Thermal treatments can improve the processing suitability and nutritional utilization of cereals. In this study, the effects of three thermal treatments, namely heat fluidization, microwave, and baking, on the physical, nutritional, and structural properties of whole grain black Tartary buckwheat (BTB), as well as the multiscale structures and digestive characteristics of in-kernel starches, were evaluated. Thermal treatments induced grain expansion, surface cracking, and porous internal structures, with heat fluidization causing the most significant reduction (32.06 %) in kernel hardness. Heat fluidization also enhanced rutin extractability by 68.00 % and antioxidant activities. Volatile compound analysis revealed heat fluidization reduced aldehyde and hydrocarbon levels, especially reducing hexanal from 27.06 to 3.86 mg/kg.

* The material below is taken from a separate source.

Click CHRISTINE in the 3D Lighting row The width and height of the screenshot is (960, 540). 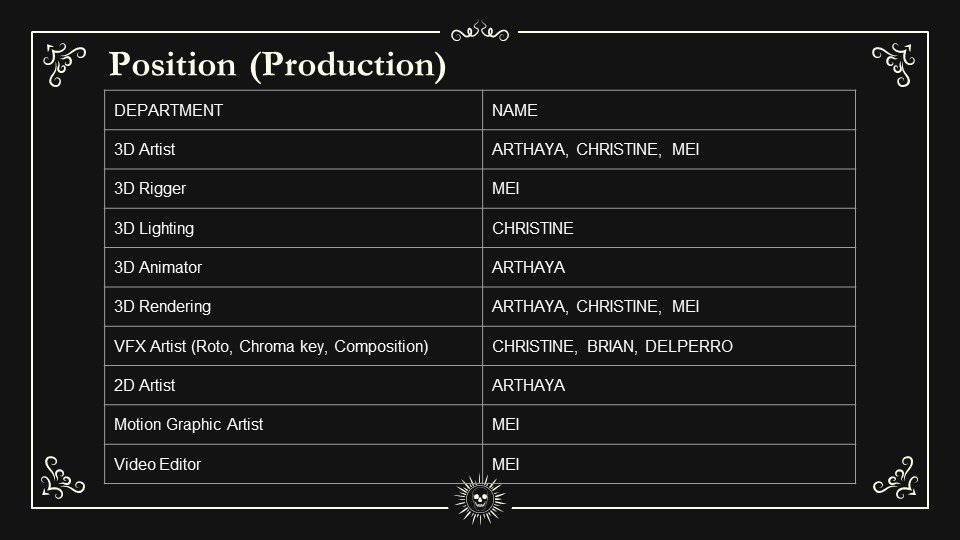(533, 228)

For in-kernel starches, heat fluidization increased cold-water viscosity (56-fold), disrupted A-type crystallinity (relative crystallinity dropped to 8.49 %), reduced short-range ordered structure (R_993/1018 decreased by 2.21 %), and enhanced resistant starch content (33 %). The study highlighted heat fluidization as the most effective method for enhancing processing and nutritional properties of whole grain BTB, offering insights for developing nutrient-dense whole grain products.